| What is needed |
Where the material below has a line containing "Landscape Irrigation (1084, 1340)", start repeating exactly, and keep going through the line containing "Milpitas (509, 747)", with no other lines.

| Records provided |
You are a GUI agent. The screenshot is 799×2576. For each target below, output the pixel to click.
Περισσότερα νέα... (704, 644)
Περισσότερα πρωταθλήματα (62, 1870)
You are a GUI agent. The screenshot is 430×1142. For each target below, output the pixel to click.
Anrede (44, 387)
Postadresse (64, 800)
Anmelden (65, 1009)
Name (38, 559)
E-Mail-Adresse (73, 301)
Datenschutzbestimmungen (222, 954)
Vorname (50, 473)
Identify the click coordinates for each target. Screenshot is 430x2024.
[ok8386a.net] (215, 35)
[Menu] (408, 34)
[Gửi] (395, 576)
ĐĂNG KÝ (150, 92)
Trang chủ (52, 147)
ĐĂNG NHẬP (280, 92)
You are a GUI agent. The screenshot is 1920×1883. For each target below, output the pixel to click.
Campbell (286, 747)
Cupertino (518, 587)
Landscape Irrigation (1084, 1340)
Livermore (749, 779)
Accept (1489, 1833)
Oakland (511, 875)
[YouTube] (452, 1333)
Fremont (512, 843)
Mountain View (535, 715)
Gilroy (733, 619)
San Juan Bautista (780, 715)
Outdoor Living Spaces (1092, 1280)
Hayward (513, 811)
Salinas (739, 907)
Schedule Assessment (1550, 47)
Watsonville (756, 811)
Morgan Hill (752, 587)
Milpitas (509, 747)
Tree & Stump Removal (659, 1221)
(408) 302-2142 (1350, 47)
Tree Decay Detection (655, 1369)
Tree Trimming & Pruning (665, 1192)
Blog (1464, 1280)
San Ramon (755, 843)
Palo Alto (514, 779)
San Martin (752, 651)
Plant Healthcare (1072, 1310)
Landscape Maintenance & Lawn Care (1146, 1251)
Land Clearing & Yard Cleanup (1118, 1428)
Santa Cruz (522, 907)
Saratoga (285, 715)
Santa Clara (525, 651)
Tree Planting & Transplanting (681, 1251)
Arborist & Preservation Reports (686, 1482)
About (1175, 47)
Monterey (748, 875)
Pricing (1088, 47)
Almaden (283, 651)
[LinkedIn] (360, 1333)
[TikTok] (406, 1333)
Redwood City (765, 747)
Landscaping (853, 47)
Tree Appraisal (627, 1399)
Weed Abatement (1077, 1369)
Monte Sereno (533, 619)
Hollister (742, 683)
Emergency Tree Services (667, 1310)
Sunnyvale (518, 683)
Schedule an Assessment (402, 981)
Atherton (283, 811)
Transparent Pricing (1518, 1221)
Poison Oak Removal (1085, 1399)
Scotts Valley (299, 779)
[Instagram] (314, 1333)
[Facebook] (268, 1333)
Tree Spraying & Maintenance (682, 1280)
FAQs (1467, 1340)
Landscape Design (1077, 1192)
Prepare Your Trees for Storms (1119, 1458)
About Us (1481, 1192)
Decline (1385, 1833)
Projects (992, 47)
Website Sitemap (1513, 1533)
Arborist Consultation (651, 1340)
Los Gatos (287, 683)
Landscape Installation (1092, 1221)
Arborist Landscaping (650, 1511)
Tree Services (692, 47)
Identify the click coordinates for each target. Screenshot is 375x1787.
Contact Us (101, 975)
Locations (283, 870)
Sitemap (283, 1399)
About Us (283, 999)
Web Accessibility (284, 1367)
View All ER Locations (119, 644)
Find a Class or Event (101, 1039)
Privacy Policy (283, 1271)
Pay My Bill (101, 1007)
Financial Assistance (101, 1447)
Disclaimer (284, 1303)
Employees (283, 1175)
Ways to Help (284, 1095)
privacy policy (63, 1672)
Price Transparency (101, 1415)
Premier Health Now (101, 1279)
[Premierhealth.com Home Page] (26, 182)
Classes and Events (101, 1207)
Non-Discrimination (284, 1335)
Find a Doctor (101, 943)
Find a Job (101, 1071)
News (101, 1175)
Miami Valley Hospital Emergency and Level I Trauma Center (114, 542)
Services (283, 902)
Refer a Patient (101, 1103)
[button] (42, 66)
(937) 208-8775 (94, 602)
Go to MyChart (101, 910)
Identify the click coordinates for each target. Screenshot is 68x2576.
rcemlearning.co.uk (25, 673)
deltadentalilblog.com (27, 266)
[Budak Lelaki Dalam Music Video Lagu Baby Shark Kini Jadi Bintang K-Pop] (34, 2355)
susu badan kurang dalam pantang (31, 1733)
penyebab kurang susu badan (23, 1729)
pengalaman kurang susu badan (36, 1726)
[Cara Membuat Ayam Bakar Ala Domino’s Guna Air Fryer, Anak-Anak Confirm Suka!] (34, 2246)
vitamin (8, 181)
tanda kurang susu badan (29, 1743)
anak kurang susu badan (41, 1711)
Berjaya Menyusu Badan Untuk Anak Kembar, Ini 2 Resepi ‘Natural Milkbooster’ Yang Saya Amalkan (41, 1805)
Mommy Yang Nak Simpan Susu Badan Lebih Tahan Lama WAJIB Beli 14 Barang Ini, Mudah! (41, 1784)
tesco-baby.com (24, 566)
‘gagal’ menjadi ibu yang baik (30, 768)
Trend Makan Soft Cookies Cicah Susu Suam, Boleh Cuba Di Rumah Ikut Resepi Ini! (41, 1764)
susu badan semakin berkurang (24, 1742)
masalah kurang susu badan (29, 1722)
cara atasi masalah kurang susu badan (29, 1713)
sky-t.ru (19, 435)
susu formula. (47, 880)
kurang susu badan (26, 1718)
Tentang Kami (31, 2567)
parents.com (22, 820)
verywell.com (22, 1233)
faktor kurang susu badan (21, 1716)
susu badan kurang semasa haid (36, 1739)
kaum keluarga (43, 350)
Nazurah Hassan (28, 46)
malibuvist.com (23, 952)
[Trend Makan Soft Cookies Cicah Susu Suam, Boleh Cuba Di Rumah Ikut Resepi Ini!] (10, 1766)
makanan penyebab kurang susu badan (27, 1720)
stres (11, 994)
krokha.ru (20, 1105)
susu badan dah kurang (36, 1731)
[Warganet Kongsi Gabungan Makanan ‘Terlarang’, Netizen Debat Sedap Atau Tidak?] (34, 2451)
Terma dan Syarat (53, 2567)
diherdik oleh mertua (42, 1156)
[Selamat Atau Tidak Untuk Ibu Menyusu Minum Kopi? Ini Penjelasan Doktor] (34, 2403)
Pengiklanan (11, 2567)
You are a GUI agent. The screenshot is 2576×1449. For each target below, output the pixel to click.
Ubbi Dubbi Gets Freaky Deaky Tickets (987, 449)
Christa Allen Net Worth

| Task answer |
Landscape Irrigation (1084, 1340)
Livermore (749, 779)
Accept (1489, 1833)
Oakland (511, 875)
[YouTube] (452, 1333)
Fremont (512, 843)
Mountain View (535, 715)
Gilroy (733, 619)
San Juan Bautista (780, 715)
Outdoor Living Spaces (1092, 1280)
Hayward (513, 811)
Salinas (739, 907)
Schedule Assessment (1550, 47)
Watsonville (756, 811)
Morgan Hill (752, 587)
Milpitas (509, 747)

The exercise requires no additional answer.